Cisco Systems on Wednesday announced an update to its suite of products used for business communications, intensifying its battle with Microsoft in that growing market.
Joe Burton, chief technical officer for unified communications, said Cisco is improving the products' interoperability, integrating TelePresence -- a virtual meeting experience -- with its customer service software, and adding instant messaging and other new features to its online conferencing known as WebEx.
Cisco, the supplier of networking equipment and network management for the Internet, is the first to offer unified communications as a real software service, market analysts said.
Unified communications refers to the technology that is needed to deliver voice, video and data on land-line and mobile networks.

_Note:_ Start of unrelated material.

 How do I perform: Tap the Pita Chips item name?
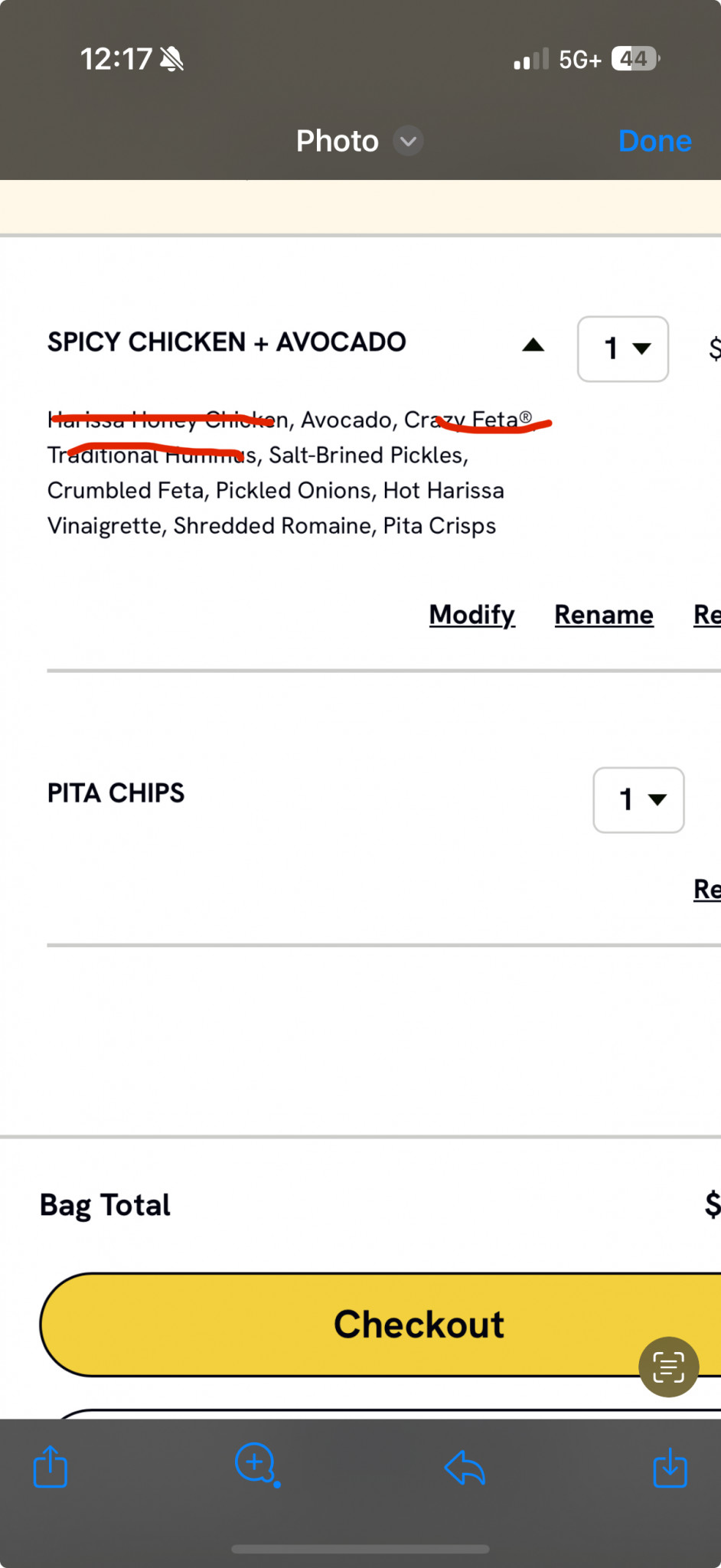[x=116, y=792]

Unified communications makes up only a fraction of Cisco's annual revenue of 40 billion dollars. It is counted as part of the "advanced technology" segment, which makes up 25 percent of total sales.
But Cisco believes unified communications represents a 34- billion-dollar market and is one of the keys to the company's continued growth.
"We think we have absolutely the strongest position of anybody out there," Burton said.
Cisco has been bulking up its communications products, buying WebEx for 3.2 billion dollars in March 2007, PostPath, a provider of e-mail and calendar software, in August for 215 million dollars and Jabber, which offers instant-messaging software for corporations, earlier this month.
WebEx, the leader in Web conferencing, competes directly with Microsoft's Live Meeting.